Y-Axis Custom Range:
Overwrite the default Y-axis range using manually entered, custom values for a more tailored viewing experience. Open the 'View' sidebar and navigate to the 'Y-Axis settings' section. Select the Y-metric in the dropdown menu and enter in values for 'Start range', 'End range' and optionally 'Interval'. Press the 'Apply' button to proceed. Undo the zoom filter in the top right corner to revert to the default settings.
βRemoving Zoom Configurations:
Cancel the zoom setting by clicking the "x" on the zoom annotation in the top right corner of the plot to revert to the default settings. Please note the zoom configurations are stored on a per axis basis. Enabling or disabling "Combined Y-Axis" will change the available set of displayed axes, but the zoom setting will still be stored.
Events:
Utilize the event annotation feature to create time-stamped and interactive event notes, enhancing your analysis. Upload images to provide additional context to your data. Use the event filter dropdown to limit the number of events shown on the graph as needed.
Formulas:
Create derived, custom metrics using the built-in formula editor. Type the custom metric name into the metric dropdown field and click 'Add'. Enter formulas name, dependencies and formulas into the formula editor. Use the formula preview feature for troubleshooting as needed. For more information on formulas, see Library article. In the example below, air flow rate (L/h) and reactor volume (L) are used to calculate VVM, a scale-independent air flow metric to enable comparison of the aeration regime across different bioreactor sizes (0.25L to 100.000L).
Grouping:
Use the "Group by" functionality to aggregate and compare related runs based on specific attributes, such as "Experimental Condition", "Strain" or "Alias". When runs are grouped, it enables the analysis of variability (shaded regions representing 16th and 84th percentiles) and central tendencies (median) within those groups. Run IDs in run tables and chart legends are replaced by the attribute name enabling users to assign custom run names.
Metric/Formula Notes:
Provide additional context to your analysis by adding notes to your metrics or formulas (Library>Editing page). On the analysis page. hover over the relevant quantity name for quick accessing the note via tool tip hover.

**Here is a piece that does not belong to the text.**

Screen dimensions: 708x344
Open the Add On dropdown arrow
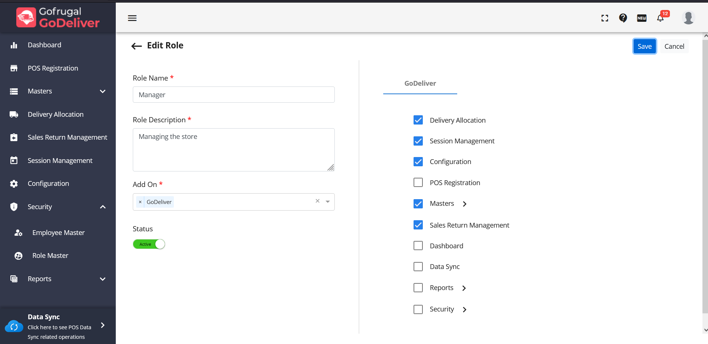[x=328, y=202]
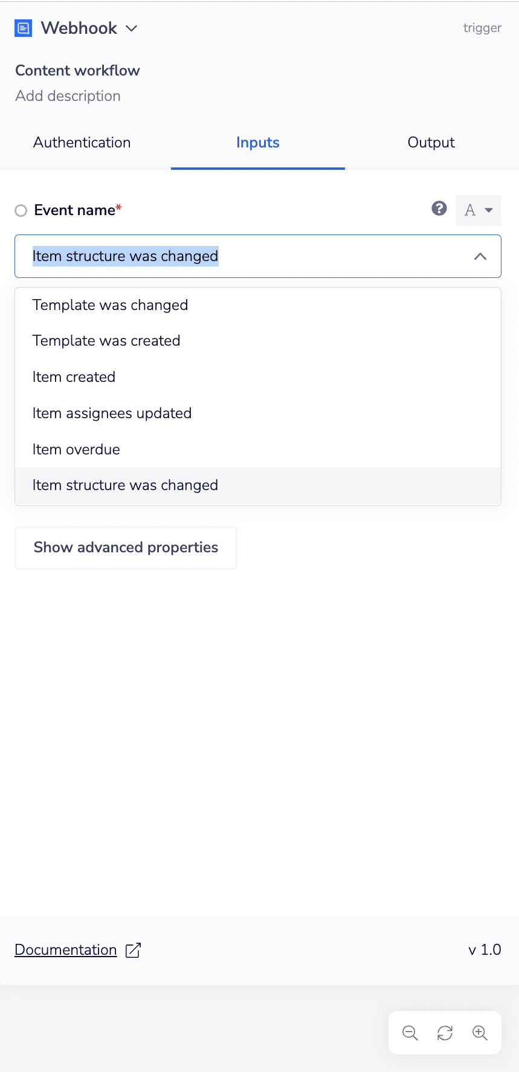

Run Data Table Customization:
Customize the run data table to provide additional context to the timeseries graph. This includes displaying relevant metadata such as strain ID, run ID, bioreactor size, and more, enhancing the interpretability of the visualized data.
Scatter Chart
Aggregation:
Use scatter charts when you want to explore relationships between two variables in your data. They are particularly useful when the input variable for X is non-time-based (e.g., Strain ID, Run ID). You have the option to choose between a variety of aggregations for the Y input variable, such as mean, standard deviation, sum, count, minimum, maximum, last value, etc. For example, compare 'Product (Last)' versus 'Run ID' or 'OD (Maximum)' versus 'Strain ID'. Use this tool to Identify trends, clusters, outliers, or other patterns in your data, facilitating data-driven decision-making and analysis.
Statistics Calculation:
Scatter chart automatically calculates statistics when using X variables with multiple entries providing insights into the distribution of the dependent variable across different categories of the independent variable. The available statistics are mean, standard deviation, standard error, count, and lower/upper 95%. For example, plot 'Biomass concentration (Last)' versus 'Strain ID' where Strain ID has three unique values (Strain ID#1, Strain ID#2, StrainID#3), to get a deeper understanding of how the Biomass concentration varies across each of the unique strain IDs.